Among the greatest triumphs linked to RxISK was Anne-Marie Kelly’s discovery that SSRI antidepressants can cause alcohol misuse.
A Hero
Anne-Marie’s story was first told in Out of My Mind Driven to Drink, which featured here in March 2012. This led to a post on RxISK Driven to Drink. Between them the posts have over 450 comments, a huge proportion of which say this describes me to a T, or I stopped the drug and I stopped drinking – you’ve saved my life or my marriage.
The posts and comments led to an article on 93 Cases of SSRI induced alcohol dependence.
Besides a magnificent scientific and medical breakthrough, there were two extraordinary features to the story. First Anne-Marie is quiet and unassuming. In a group she was in, you’d be unlikely to pick her out as the person likely to make a major medical breakthrough worthy of a significant Prize.
She had to go through what most people harmed by meds and report to RxISK have to go through. Faced with doctors telling her what she claimed was impossible, she wondered was she going mad. She even wondered if she was hallucinating. It was difficult to continue believing in herself.
Ten years ago none of us were Tik-Tokkers on the web from morning till night, but Anne-Marie began to go there and found again and again that there was evidence showing these drugs could cause exactly what she thought they had caused her. There were articles about clinical trials showing the drugs made recovery worse. There were articles about clinical trials showing that pharmaceutical companies agreed with her and thought there might be a goldmine in getting something to do the opposite to an SSRI.
She had never been to university, and had to teach herself to gauge what these articles were saying, especially when they started talking about the many different serotonin receptors.
Meeting a fabulous doctor, an extraordinary man, Andrew Herxheimer helped – he believed her.
But still nothing was easy. Sure she would be cured, she persuaded her doctor to stop her paroxetine, which he did but he put her on citalopram. Unaware she was essentially still on the same drug, she had another thicket of thorns to fight her way through.

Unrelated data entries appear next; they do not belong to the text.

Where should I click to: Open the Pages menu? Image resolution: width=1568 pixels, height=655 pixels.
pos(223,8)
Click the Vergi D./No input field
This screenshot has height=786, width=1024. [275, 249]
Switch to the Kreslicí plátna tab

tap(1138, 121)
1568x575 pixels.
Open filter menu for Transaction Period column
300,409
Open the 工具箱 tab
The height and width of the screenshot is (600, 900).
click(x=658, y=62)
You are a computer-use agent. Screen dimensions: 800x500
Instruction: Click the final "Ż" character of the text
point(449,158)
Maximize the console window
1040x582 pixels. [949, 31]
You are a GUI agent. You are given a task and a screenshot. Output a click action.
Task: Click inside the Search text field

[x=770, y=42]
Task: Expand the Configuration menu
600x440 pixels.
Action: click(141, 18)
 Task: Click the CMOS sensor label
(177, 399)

Her doctor referred her to AA who told her that her idea her drug was causing her drinking was typical alcoholic thinking and just proved she was an alcoholic.
Another Hero
On Wednesday, Evan Wood gave a webinar for Vancouver’s Therapeutics Institute on Antidepressants and Alcohol. This was recorded – scroll down to the bottom of the page on this link or below and click play.
The lecture is one of the best I’ve ever heard. Evan like Anne-Marie is not flashy. Rather like her, he plays himself down. His talk began with all the wrong things he used to think and say to patients who came to him for help.
He describes himself as a Evidence Based Medicine nerd. So he was looking at the controlled trial literature rather than hanging everything on a case like Anne-Marie’s. He found, like Anne-Marie had, that there was a surprising amount of stuff out there pointing to more harms than benefits from giving serotonergic antidepressants to people with alcohol use disorders.
His talk wonderfully picks through his prior beliefs one by one and shows they were all wrong. For someone working in substance abuse, addictive disorders, this was quite something. It’s a world of good drugs and bad drugs and you don’t question the good drugs.
He took the story beyond where Anne-Marie and RxISK have taken it, implicating antidepressants in substance use other than alcohol and where we have tended to assume things go back to normal when you stop, he has found many cases where this is not true – once an antidepressant has established a disorder for some people that can persist after you stop the treatment.
This point should resonate with everyone who has PSSD, Visual Snow or the growing number of problems that can persist after treatment with these drugs stops.
Many of the details of his talk, including some slides, are here in this Therapeutics Initiative Newsletter – Antidepressants and Substance Abuse Disorders.
Evan disarmingly tells us how he disabused himself of some myths. What he doesn’t tell us is how he managed to persuade the rest of Canadian Addiction Medicine to accept a new set of Canadian Guidelines aimed at telling you and doctors what you can hear in this talk.
I think the only answer is that he and the evidence is compellingly persuasive. Still it has been an extraordinary achievement to get Guidelines like this in place when no regulators anywhere in the world have seen fit to say your drug may make you drink. They still tell people – Oh yes you can take these drugs and drink.
And a growing number of lives are destroyed as a result/ Lives that could be saved if it was easier to find something that gave someone who was once in a state like Anne Marie a hint that she might be right to think the way was thinking.
In between the lines of this fabulous lecture is something about more than antidepressants and alcohol. It’s about how to help people stand up to their doctors and to the system on all kinds of problems. What is stopping us all being Anne-Maries?
What is stopping more doctors from being like Evan?